Work through the listing below, copying each line that carries the word "screenshot".

··· Dataset content

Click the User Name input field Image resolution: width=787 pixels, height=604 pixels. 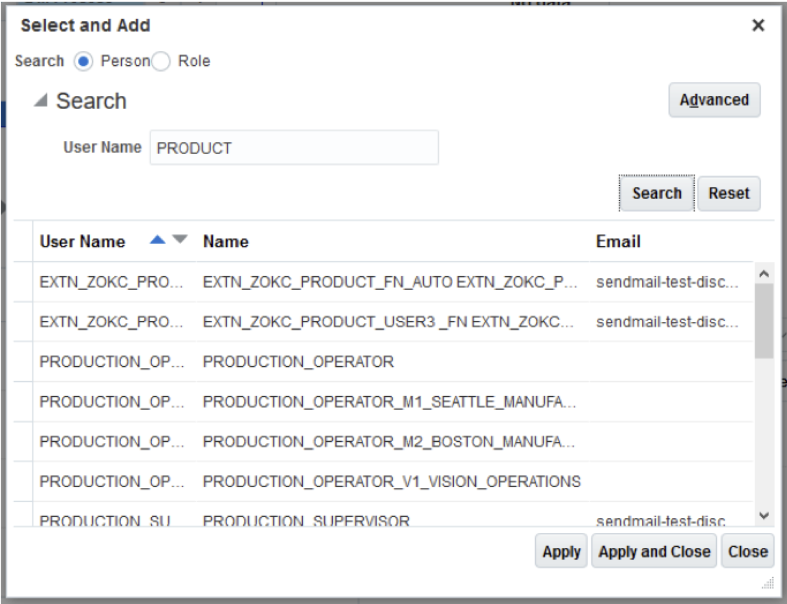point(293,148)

······
··· Dataset content

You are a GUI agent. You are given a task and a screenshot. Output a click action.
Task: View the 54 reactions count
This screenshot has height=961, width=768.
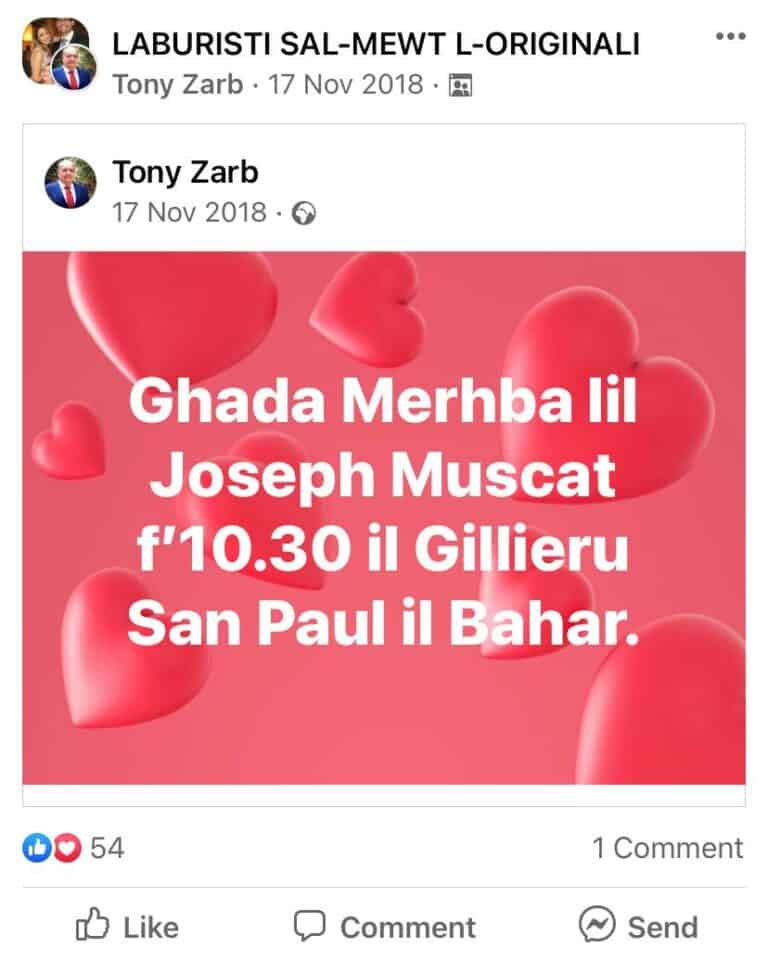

······
··· Dataset content

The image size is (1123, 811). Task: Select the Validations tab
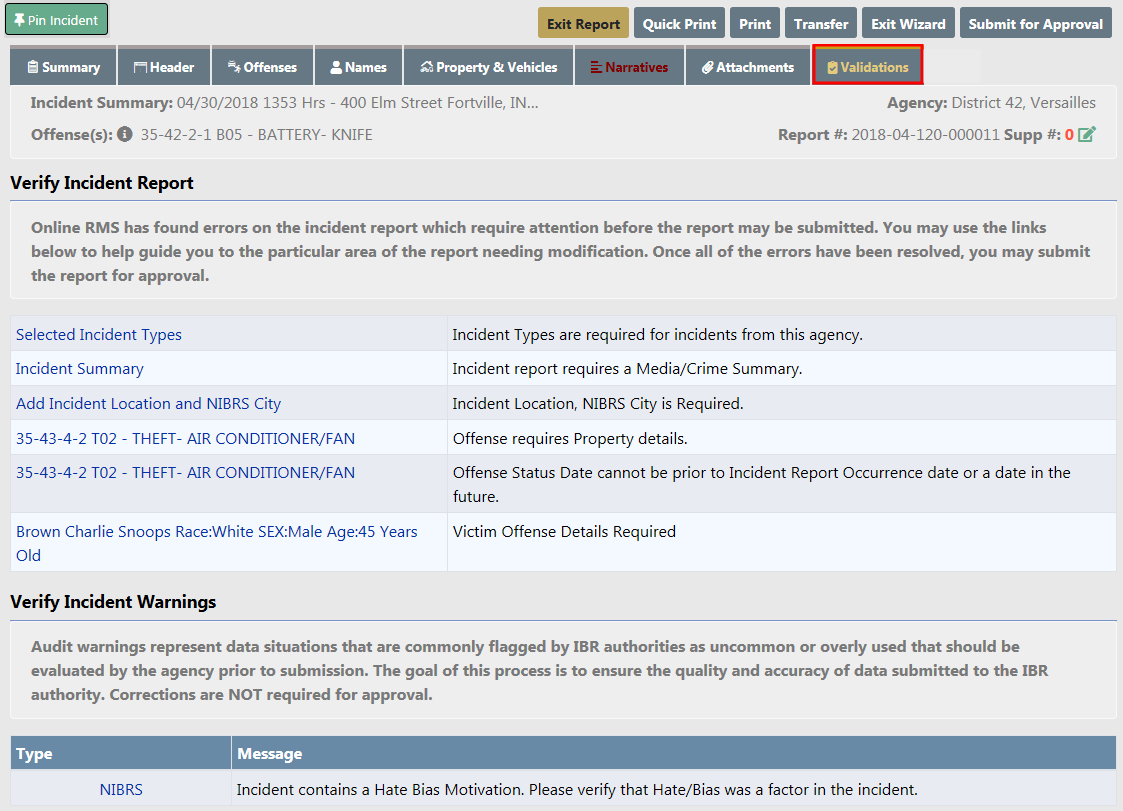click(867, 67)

······

Completed exercise:
You are a GUI agent. You are given a task and a screenshot. Output a click action.
This screenshot has height=961, width=768.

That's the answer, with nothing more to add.